Après les attentats terribles perpétrés le 13 novembre et qui ont provoqué la mort de 129 personnes au moins à Paris, le Premier ministre Manuel Valls a désigné comme ennemi de l'intérieur l'islamisme radical. Mais que recouvre exactement ce terme ? Combien de personnes sont concernées en France ? Face à la valse des chiffres cités, aux fantasmes et aux peurs, il importe de prendre une juste mesure de la menace djihadiste en France, comme de la notion d'islam radical. 

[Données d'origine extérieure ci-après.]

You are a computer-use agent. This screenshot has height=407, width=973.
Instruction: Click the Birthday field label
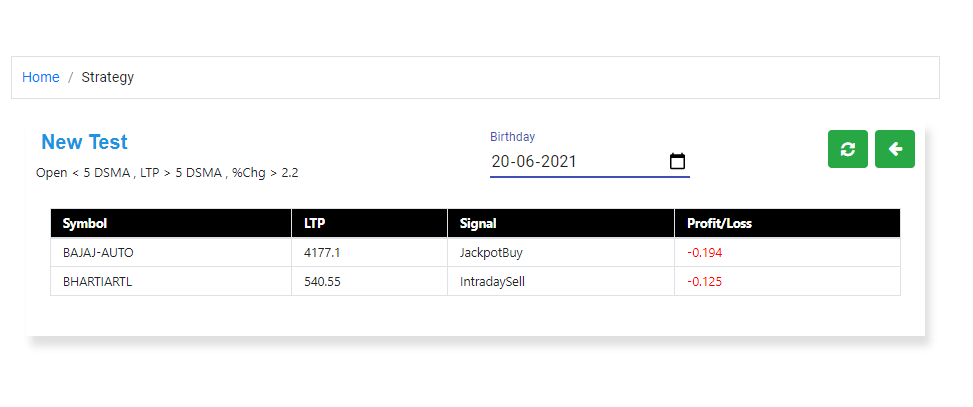click(x=513, y=136)
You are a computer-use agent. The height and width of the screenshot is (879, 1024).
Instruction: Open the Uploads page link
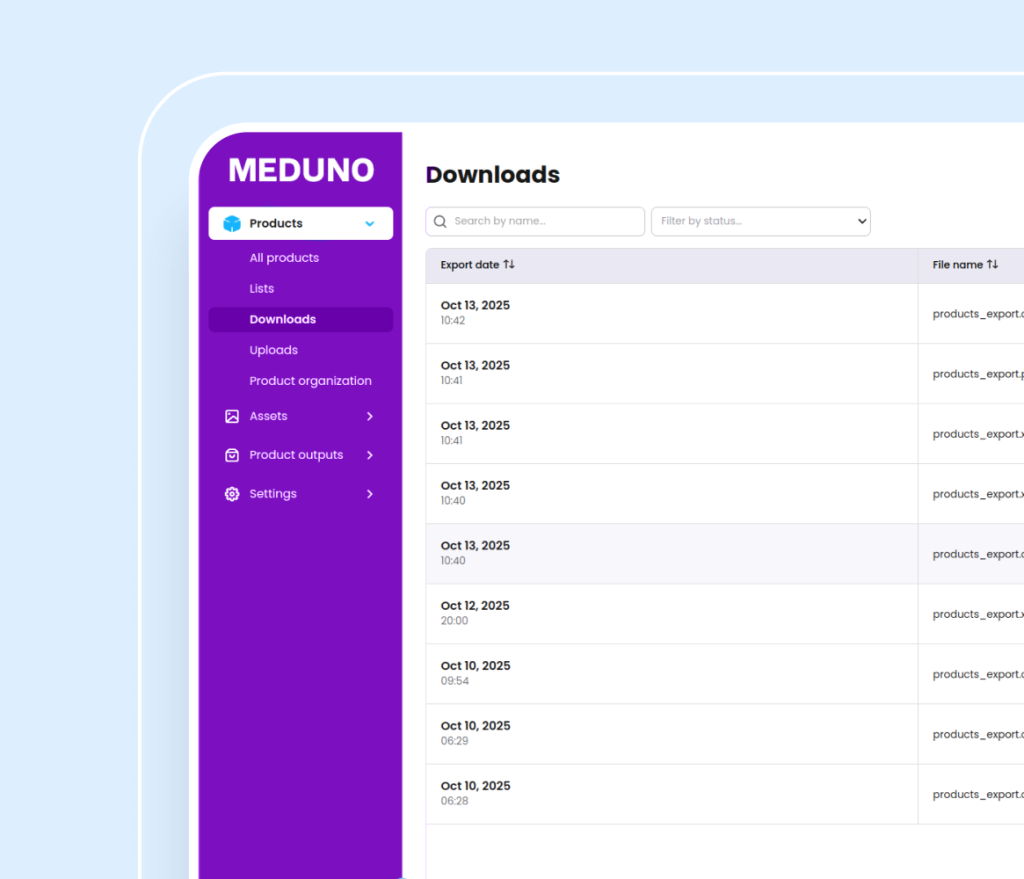(x=274, y=351)
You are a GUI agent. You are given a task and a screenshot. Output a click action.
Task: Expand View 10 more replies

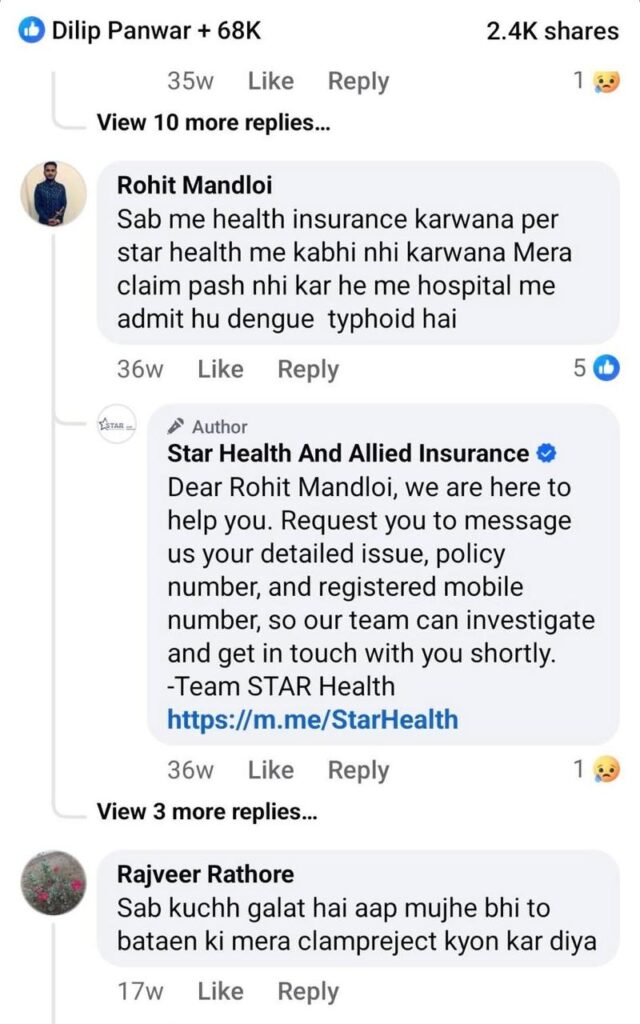(x=213, y=123)
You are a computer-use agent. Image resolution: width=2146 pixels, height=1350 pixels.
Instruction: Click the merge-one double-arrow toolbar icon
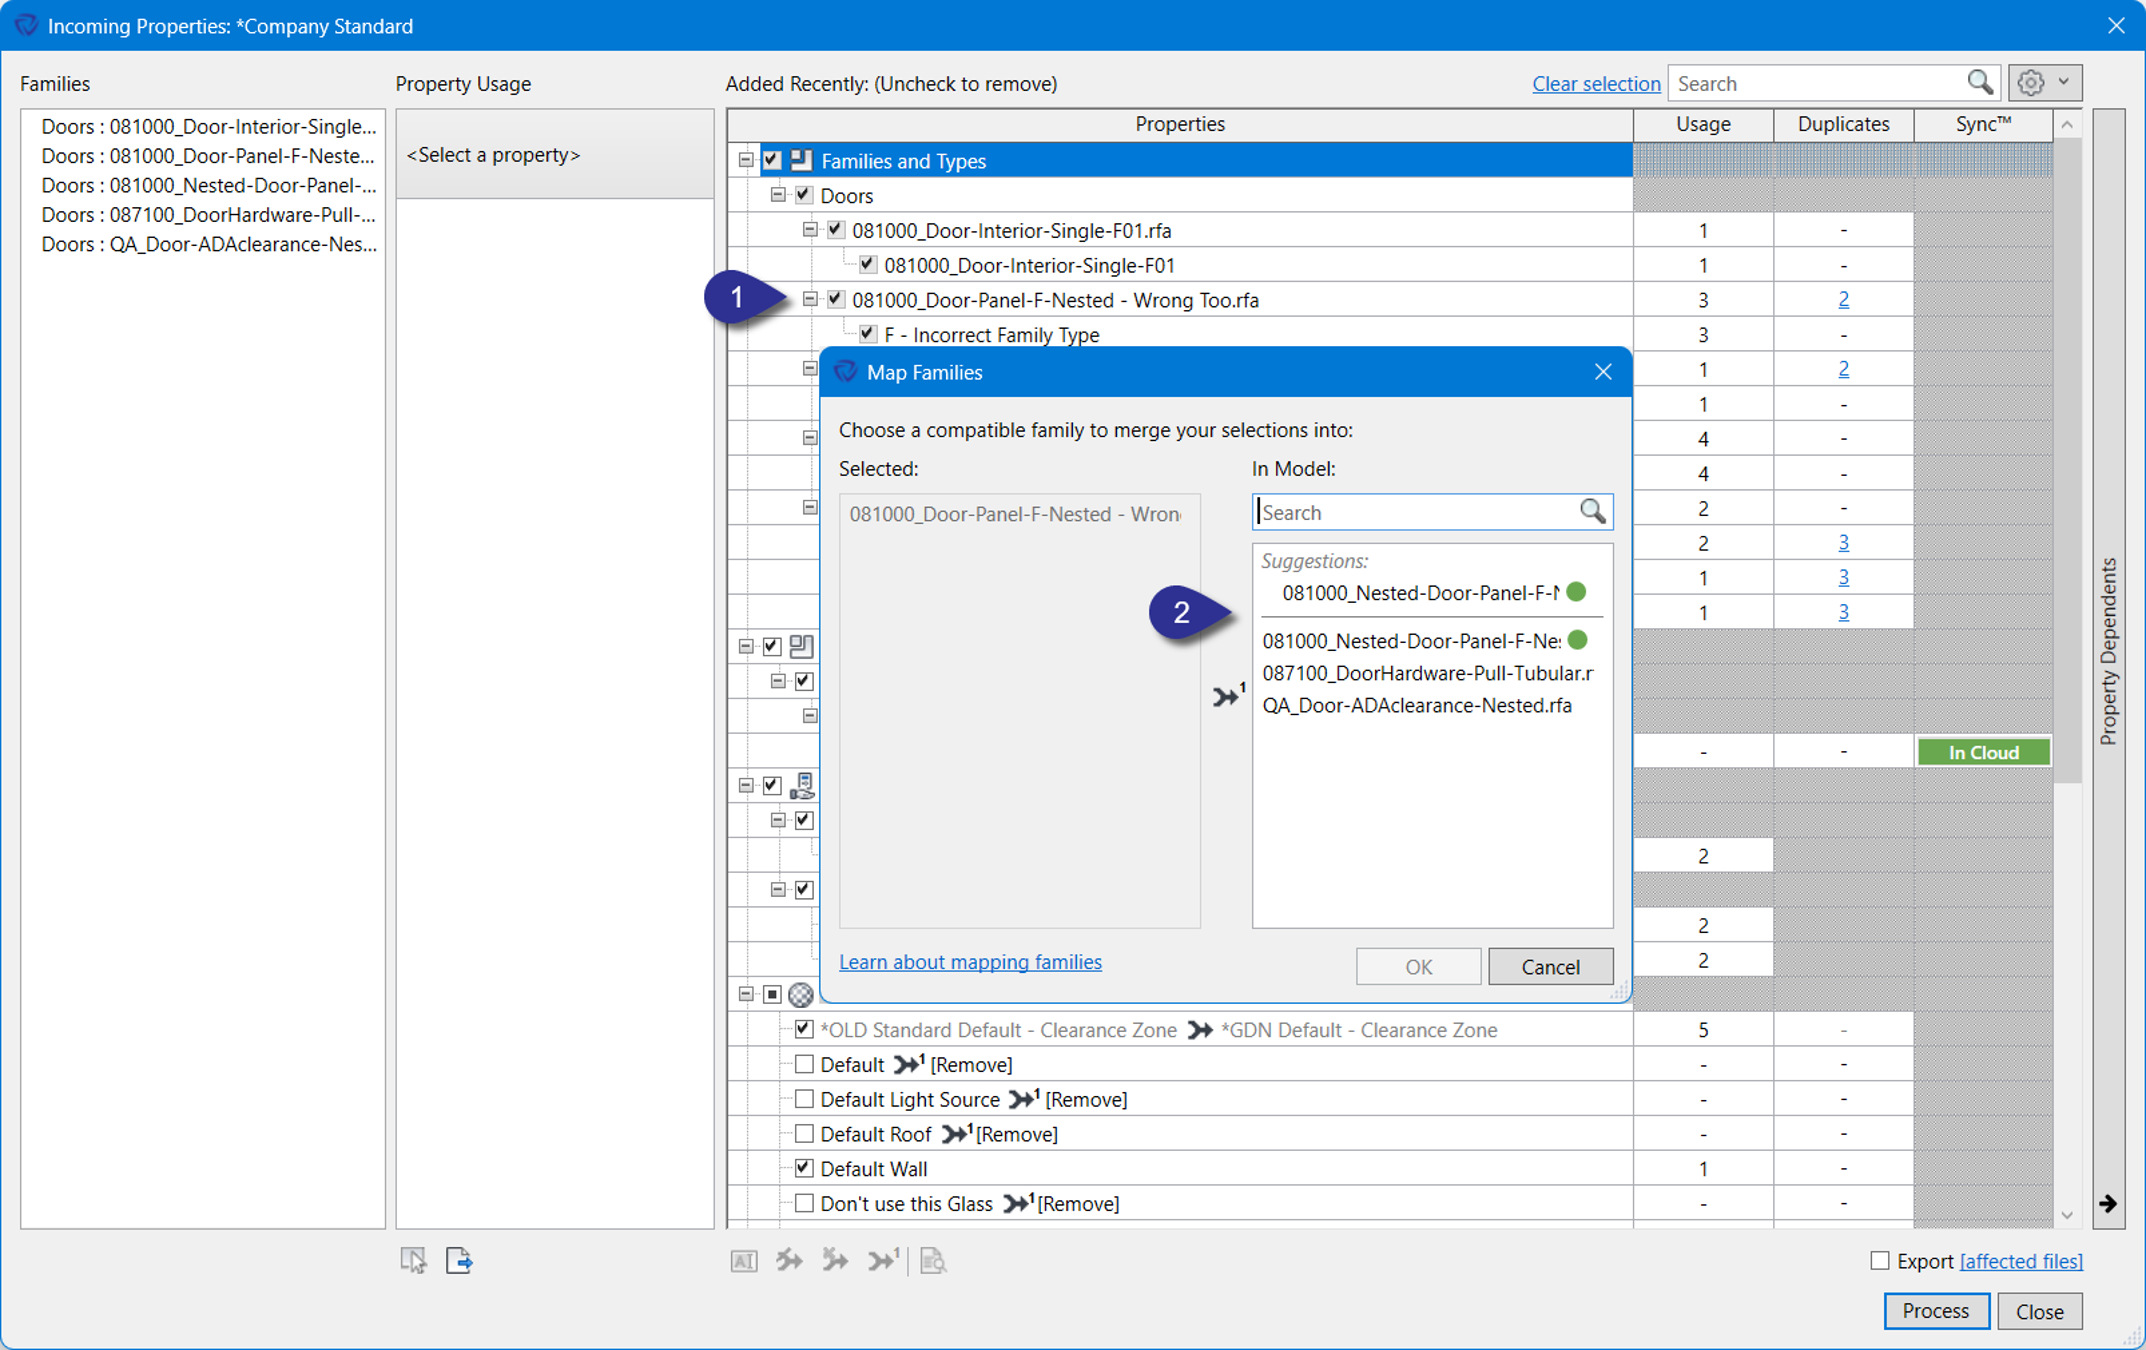[x=883, y=1260]
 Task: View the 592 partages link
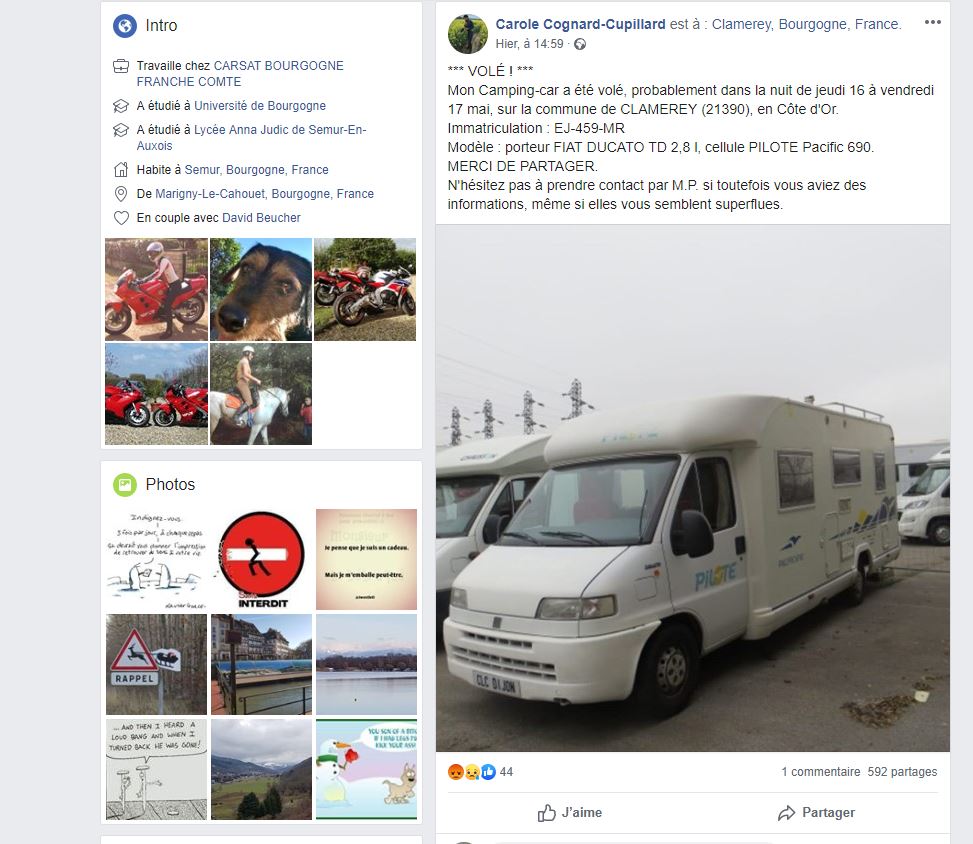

Que désigne-t-on par islamisme radical ?

Que l'on parle d'islamistes intégristes, de radicaux ou de fondamentalistes, ces termes renvoient à des notions complexes et parfois floues. En réalité, il existe plusieurs types de radicalisation islamiste. "Le terme de radicalité est devenu un terme fourre-tout", prévient Samir Amghar, spécialiste de l'orthodoxie en islam, chercheur à l'Université Libre de Bruxelles. "Il y a d'un côté une forme de radicalisation politico-religieuse avec des logiques violentes et, de l'autre côté, une radicalisation avant tout religieuse qui en appelle à ce que ses partisans désignent 'le respect du gouverneur en place'", explique le sociologue. "Ce n'est donc pas parce qu'on se radicalise qu'on a des visées politiques", détaille-t-il. En d'autres termes, certains fondamentalistes se concentrent uniquement sur le quotidien des croyants. Ils ne préconisent pas le djihad, même s'ils peuvent avoir des positions très rigoristes sur les interdits et d'autres sujets comme la place des femmes au sein de la communauté.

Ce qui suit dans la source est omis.